TLR2 stimulation prevents RNA polymerase II from binding the CXCL11 and CIITA promoters

To further characterize the mechanism of inhibition of transcriptional responses to IFN-γ by prior TLR2 stimulation, we determined whether RNA polymerase II (PolII) binds the promoters of the affected genes. We treated BMDM with Pam3CSK4 for 8 h then stimulated with IFN-γ for 4 h, followed by chromatin immunoprecipitation (ChIP) to assay binding of PolII to the CXCL11, CIITA, and NOS2 promoters. Primers that specifically amplified regions flanking the transcriptional start site of each gene were designed to detect initial binding of PolII to the promoters. IFN-γ stimulation induced binding of PolII to the CXCL11 and CIITA promoters, as indicated by a three-fold increase in pulldown of promoter fragments of these genes (Fig. 4A). However, stimulation of TLR2 prior to IFN-γ inhibited binding of PolII by 66% (CXCL11) and 76% (CIITA) compared with IFN-γ alone.

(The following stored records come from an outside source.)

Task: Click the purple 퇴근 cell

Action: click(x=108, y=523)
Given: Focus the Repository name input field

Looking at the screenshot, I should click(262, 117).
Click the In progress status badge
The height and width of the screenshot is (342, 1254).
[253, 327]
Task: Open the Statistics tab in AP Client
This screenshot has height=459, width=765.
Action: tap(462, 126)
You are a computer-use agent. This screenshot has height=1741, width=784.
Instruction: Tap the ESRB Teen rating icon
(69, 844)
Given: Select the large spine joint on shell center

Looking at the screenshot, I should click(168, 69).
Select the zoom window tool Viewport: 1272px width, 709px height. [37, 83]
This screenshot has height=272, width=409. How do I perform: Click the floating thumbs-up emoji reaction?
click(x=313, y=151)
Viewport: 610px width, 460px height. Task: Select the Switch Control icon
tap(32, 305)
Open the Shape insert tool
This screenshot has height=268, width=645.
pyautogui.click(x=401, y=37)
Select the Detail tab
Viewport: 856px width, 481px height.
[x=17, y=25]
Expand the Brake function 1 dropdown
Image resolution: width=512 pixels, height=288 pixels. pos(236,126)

The effect of TLR2 stimulation was not merely to delay IFN-γ-stimulated PolII binding at these promoters, as similar inhibition of binding was seen after 8 and 12 h of IFN-γ stimulation (data not shown). As a control, we assayed PolII binding at the NOS2 promoter, since TLR2 stimulation did not decrease NOS2 mRNA induction by IFN-γ (Fig. 1C). IFN-γ stimulation alone caused a two-fold increase in binding and prior Pam3CSK4 treatment resulted in a further increase in binding (Fig. 4A). This was similar to the effect observed at the level of transcription (Fig. 1C). These results indicate that TLR2 stimulation prevents PolII from binding to the CXCL11 and CIITA promoters, but does not affect binding to the NOS2 promoter. The effect of TLR2 stimulation on transcription of IFN-γ-responsive genes correlates with PolII binding at the respective promoters.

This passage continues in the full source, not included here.